Instructions to follow: Output the text lines of the rows below exactly as they appear, leaving out the pictures.

Input material:
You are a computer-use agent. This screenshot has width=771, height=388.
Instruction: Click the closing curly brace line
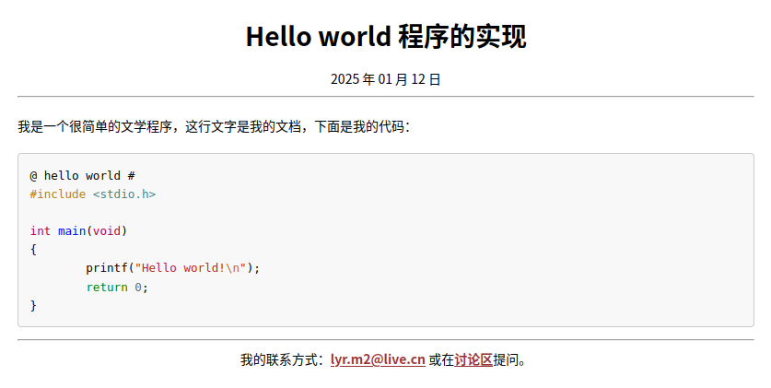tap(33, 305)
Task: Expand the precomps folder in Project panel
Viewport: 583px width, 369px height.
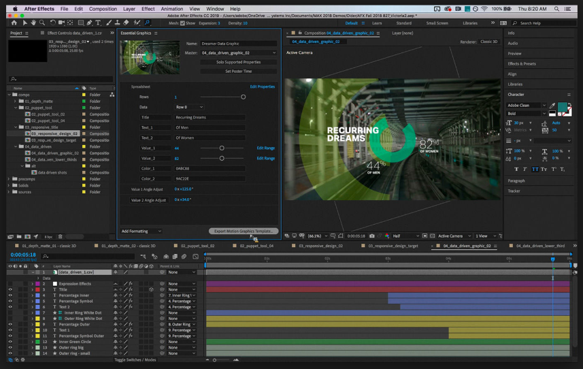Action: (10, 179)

Answer to this problem:
You are a computer-use agent. This screenshot has width=771, height=388.
Instruction: Click the closing curly brace line
tap(33, 305)
Task: Expand the precomps folder in Project panel
Viewport: 583px width, 369px height.
Action: (10, 179)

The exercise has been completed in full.